- Country: China
- Location: Youxi County, Fujian Province
- Coordinates: 25°56′17.58″N 118°2′36.99″E﻿ / ﻿25.9382167°N 118.0436083°E
- Purpose: Power
- Status: Operational
- Construction began: 2002
- Opening date: 2007; 19 years ago

Dam and spillways
- Type of dam: Embankment, concrete-face rock-fill
- Impounds: Junxi River
- Height: 126 m (413 ft)
- Length: 500.5 m (1,642 ft)

Reservoir
- Total capacity: 1,824,000,000 m^{3} (1,479,000 acre⋅ft)

Power Station
- Commission date: 2007-2008
- Type: Conventional
- Turbines: 2 x 150 MW Francis-type
- Installed capacity: 300 MW

= Jiemian Dam =

The Jiemian Dam is a concrete-face rock-fill dam on the Junxi River in Youxi County of Fujian Province, China.

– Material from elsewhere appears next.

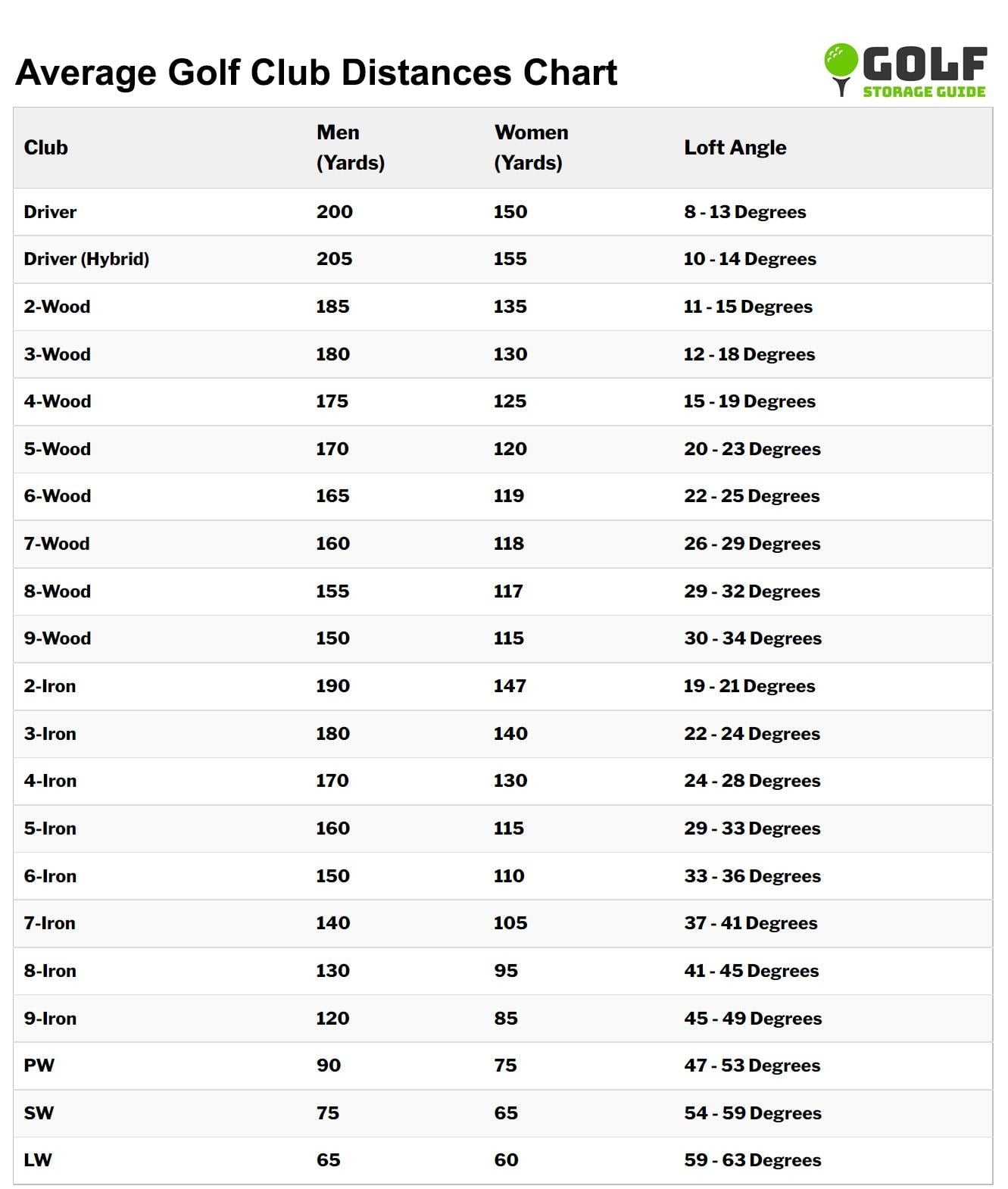
Task: Click the 5-Iron loft angle cell
Action: tap(752, 829)

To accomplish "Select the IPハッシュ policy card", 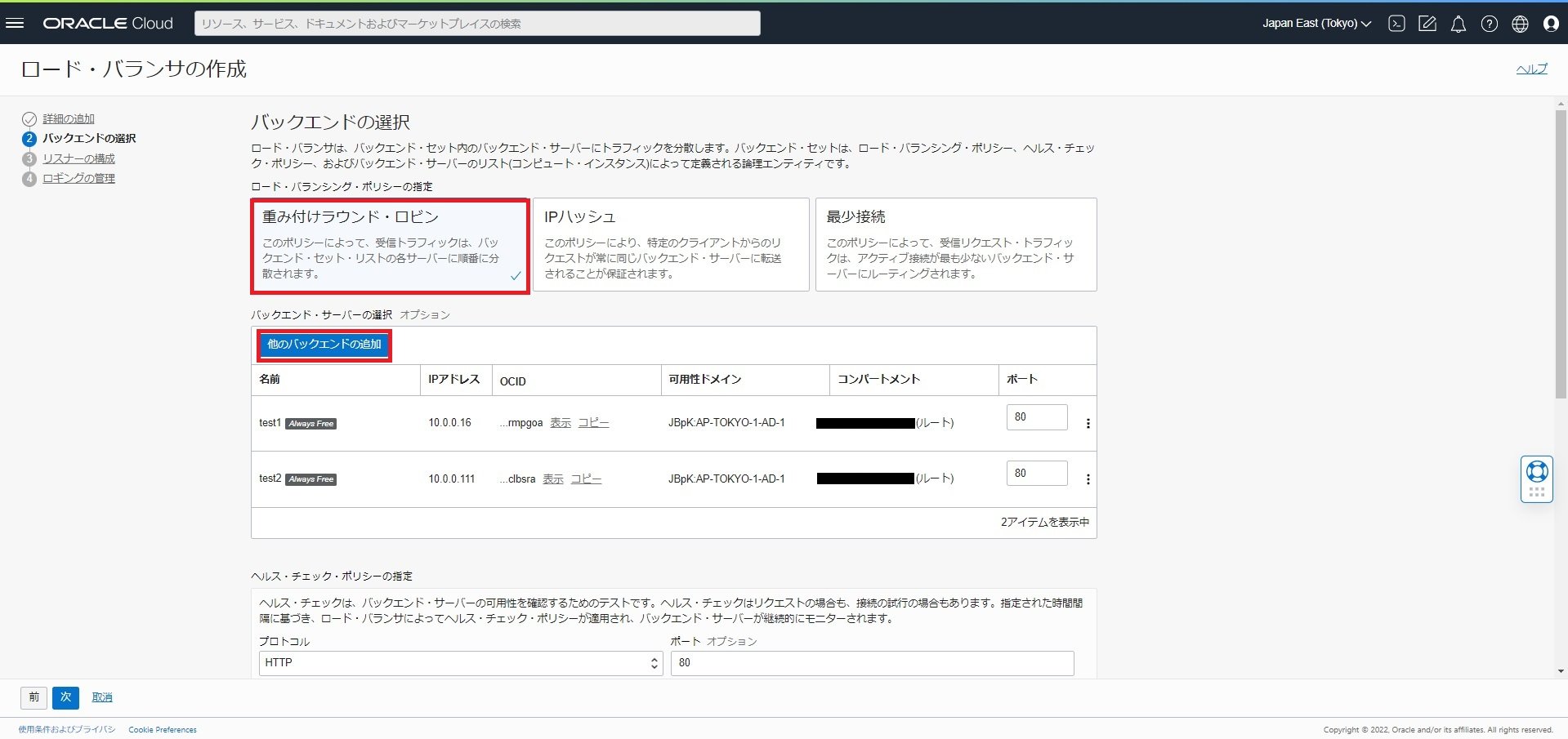I will [x=670, y=245].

The primary purpose of the dam is hydroelectric power generation and it supports a 300 MW power station. Construction on the dam began in 2002, the reservoir was impounded by 17 February 2007 and on 28 November 2007, the first 150 MW generator was commissioned. The second was commissioned in 2008.